- Goal of the exercise:
Answer these questions from the blog post below.
1. What is the name of the bead shop the writer describes?
2. What material was the stylish jacket-top made of?
3. Which stitch turned out to be the real winner for the writer?

Me too. Did some pretty serious retail therapy while, as the British say, abroad.
We are absolutely sequin waste deprived over here and when i saw some at a fantastic notions shop in front of Hags with Bags sculpture i went wild. Sequin waste, at last!
While there i also picked some iridescent sequins and millinery needles just in case.

A block or maybe less, up or down depending where you are walking from, there is an absolutely brilliant bead shop called The Yellow Brick Road . Their web page is nothing compared to what they offer in situ.
i'm not really a bead person but look at the ones at the bottom of the photo. Impossible to resist.

Then i found at one of the malls a heat gun!We're also heat gun deprived here.
Can read your minds- we have excellent produce, food, wines, cheese, climate...we even have computers( grin)
Went for the heat gun with the corresponding plug converter so that i could use it here.

The National Gallery not only houses a superb art collection, but also a great bookshop. Could not resist those two. But that's ok. Books are not shopping, but culture. They don't count.
What really counts is the vainity side in me that had to be gratified. Gowns and shoesies on which i am not going to elaborate. It will suffice to mention that a very stylish jacket-top was made of boiled wool. Plum boiled wool.

So, from now until Christmas i'm all set. End of shopping. FINITO.

neki desu

Monday, August 27, 2007

TAST32-34 crested chain stitch, Portugese stem stitch and scroll stitch

tast 32-34

Catching up with TAST. By the way SharonB has moved to here ,guess it was the spam that prompted the move, oi?

Being such a Lusophile silly me thought that i was going to have a ball with the Portuguese stitch, but no the real winner was scroll stitch. i could have done it forever.
i'll get to the Portuguese stem stitch bear with me.

- Given information:
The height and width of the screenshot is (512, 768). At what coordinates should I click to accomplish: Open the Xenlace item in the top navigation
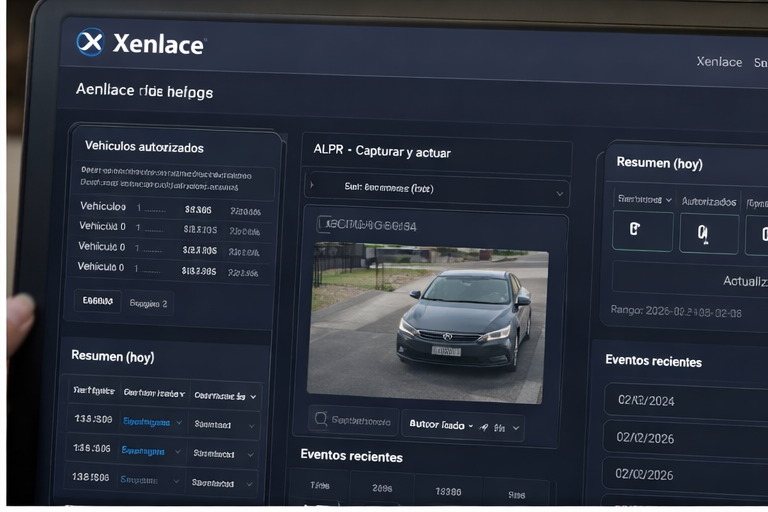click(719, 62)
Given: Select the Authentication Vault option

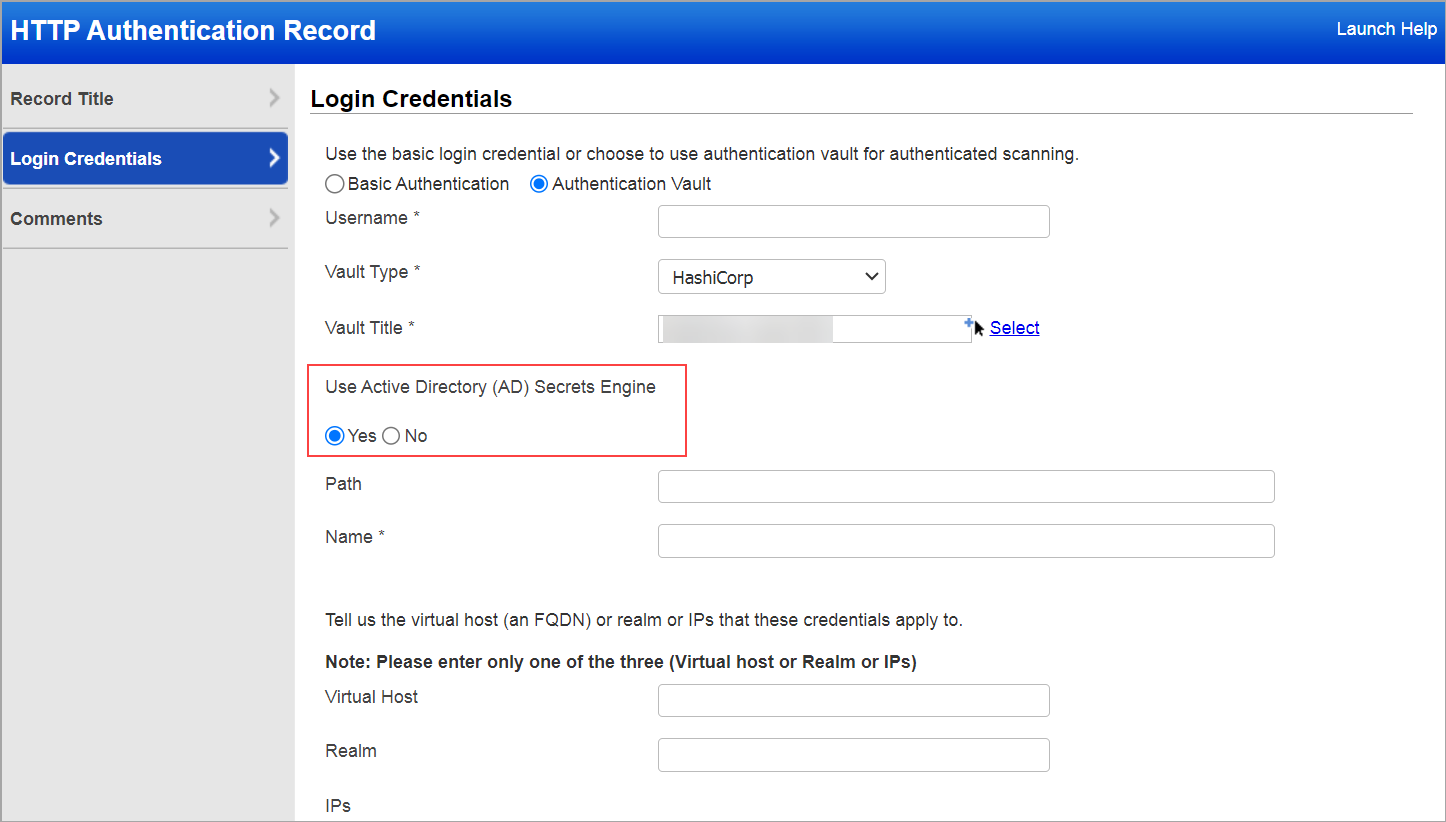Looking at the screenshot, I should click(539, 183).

---

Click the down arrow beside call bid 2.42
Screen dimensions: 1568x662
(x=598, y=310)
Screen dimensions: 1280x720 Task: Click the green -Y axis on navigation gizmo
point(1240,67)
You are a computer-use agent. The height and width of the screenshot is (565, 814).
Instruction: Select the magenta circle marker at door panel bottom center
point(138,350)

...

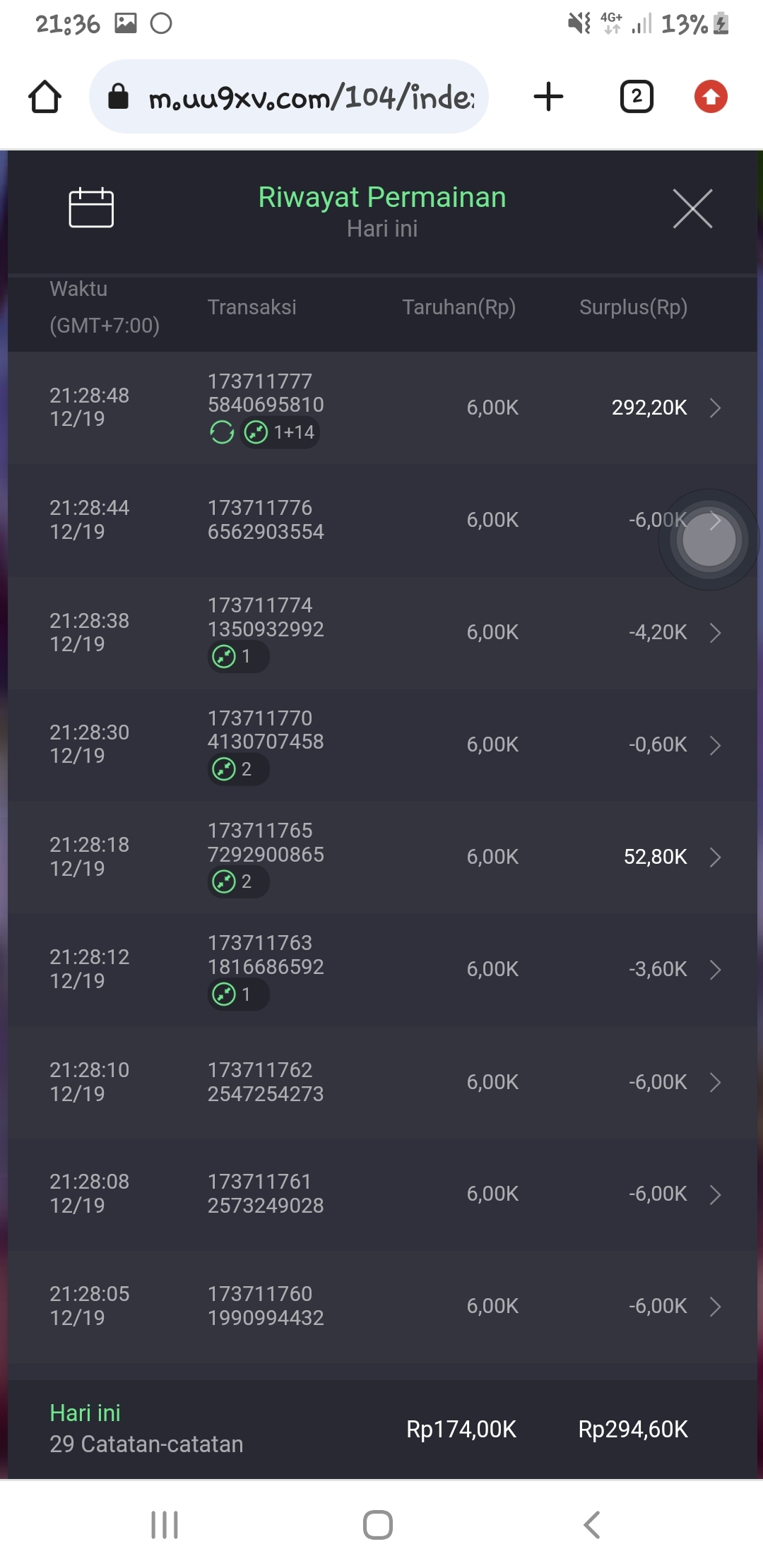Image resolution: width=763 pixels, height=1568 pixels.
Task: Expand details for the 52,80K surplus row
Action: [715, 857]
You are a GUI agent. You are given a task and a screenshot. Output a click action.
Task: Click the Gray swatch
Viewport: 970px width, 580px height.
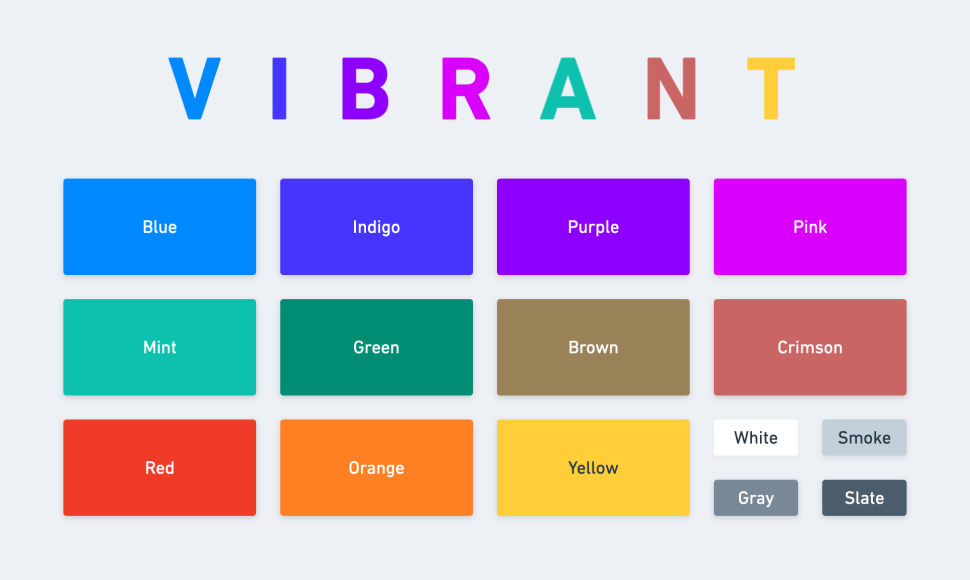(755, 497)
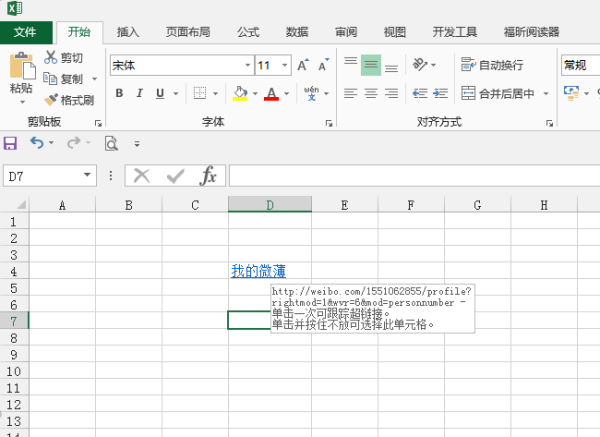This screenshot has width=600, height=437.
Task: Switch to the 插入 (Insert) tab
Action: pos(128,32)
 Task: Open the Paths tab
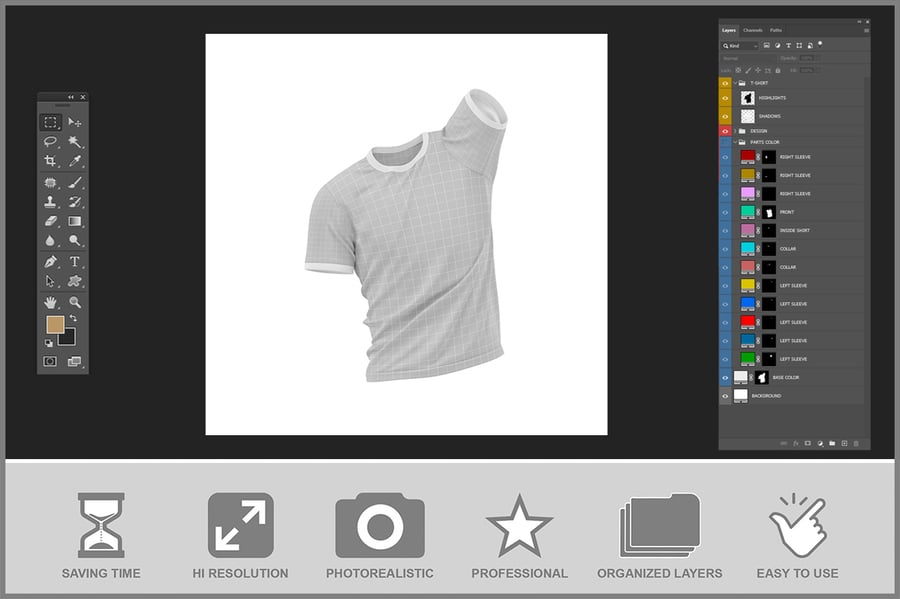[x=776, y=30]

- Reply to the task:
1. The Yellow Brick Road
2. Plum boiled wool
3. Scroll stitch